Echo the entries below word for word, starting with the line that contains "547) in the screenshot?" and going on through the line that contains "center [1355, 226].". Include both of those lines.

>>>>

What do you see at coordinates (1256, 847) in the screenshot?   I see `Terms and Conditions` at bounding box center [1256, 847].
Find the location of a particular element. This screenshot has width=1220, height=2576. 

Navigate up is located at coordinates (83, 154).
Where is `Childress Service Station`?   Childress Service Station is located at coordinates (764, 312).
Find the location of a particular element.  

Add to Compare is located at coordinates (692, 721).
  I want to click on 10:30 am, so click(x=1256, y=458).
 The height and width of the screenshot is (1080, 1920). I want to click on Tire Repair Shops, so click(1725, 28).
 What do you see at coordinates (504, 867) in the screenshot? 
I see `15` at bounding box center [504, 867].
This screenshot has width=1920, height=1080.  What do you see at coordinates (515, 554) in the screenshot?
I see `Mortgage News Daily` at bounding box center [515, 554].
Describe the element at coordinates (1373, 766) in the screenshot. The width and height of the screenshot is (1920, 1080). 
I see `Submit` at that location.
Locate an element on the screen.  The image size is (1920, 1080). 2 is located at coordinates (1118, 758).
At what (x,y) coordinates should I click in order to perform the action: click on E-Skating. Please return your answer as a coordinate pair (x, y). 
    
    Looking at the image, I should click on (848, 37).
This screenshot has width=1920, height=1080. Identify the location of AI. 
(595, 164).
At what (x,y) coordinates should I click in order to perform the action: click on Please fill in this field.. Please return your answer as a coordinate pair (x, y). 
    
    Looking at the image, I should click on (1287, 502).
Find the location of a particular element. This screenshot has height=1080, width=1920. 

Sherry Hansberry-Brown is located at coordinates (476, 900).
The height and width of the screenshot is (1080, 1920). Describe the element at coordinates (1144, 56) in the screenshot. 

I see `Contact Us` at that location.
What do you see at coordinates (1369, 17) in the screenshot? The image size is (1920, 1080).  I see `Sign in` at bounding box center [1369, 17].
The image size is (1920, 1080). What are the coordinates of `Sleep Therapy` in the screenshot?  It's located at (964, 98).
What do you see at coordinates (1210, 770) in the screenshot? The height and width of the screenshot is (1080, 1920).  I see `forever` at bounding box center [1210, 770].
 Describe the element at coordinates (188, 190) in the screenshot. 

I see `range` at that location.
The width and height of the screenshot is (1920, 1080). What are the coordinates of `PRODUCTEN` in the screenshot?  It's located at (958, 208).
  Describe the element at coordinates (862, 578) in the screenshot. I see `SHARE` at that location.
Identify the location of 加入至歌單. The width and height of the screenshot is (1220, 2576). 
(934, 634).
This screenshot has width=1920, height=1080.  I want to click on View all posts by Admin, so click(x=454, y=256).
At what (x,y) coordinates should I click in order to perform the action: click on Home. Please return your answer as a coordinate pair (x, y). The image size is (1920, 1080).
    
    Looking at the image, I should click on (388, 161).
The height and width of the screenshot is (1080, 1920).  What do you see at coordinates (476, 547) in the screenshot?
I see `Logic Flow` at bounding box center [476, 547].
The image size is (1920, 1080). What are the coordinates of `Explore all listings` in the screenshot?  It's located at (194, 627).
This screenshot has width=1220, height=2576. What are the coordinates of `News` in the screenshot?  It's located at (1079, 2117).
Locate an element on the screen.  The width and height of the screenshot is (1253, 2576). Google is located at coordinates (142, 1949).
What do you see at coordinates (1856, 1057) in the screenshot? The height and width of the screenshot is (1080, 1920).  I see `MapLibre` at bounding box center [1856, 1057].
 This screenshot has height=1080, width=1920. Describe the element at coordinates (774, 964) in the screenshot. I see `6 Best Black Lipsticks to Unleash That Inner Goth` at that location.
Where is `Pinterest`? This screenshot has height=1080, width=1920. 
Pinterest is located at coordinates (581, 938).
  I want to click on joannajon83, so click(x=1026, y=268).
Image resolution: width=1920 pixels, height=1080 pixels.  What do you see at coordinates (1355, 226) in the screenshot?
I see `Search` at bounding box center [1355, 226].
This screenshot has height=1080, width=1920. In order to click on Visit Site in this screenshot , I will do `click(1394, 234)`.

<<<<

_ANSWER TO THE EXERCISE_
The height and width of the screenshot is (1080, 1920).  What do you see at coordinates (476, 547) in the screenshot?
I see `Logic Flow` at bounding box center [476, 547].
The image size is (1920, 1080). What are the coordinates of `Explore all listings` in the screenshot?  It's located at (194, 627).
This screenshot has width=1220, height=2576. What are the coordinates of `News` in the screenshot?  It's located at (1079, 2117).
Locate an element on the screen.  The width and height of the screenshot is (1253, 2576). Google is located at coordinates (142, 1949).
What do you see at coordinates (1856, 1057) in the screenshot? The height and width of the screenshot is (1080, 1920).  I see `MapLibre` at bounding box center [1856, 1057].
 This screenshot has height=1080, width=1920. Describe the element at coordinates (774, 964) in the screenshot. I see `6 Best Black Lipsticks to Unleash That Inner Goth` at that location.
Where is `Pinterest`? This screenshot has height=1080, width=1920. 
Pinterest is located at coordinates (581, 938).
  I want to click on joannajon83, so click(x=1026, y=268).
Image resolution: width=1920 pixels, height=1080 pixels.  What do you see at coordinates (1355, 226) in the screenshot?
I see `Search` at bounding box center [1355, 226].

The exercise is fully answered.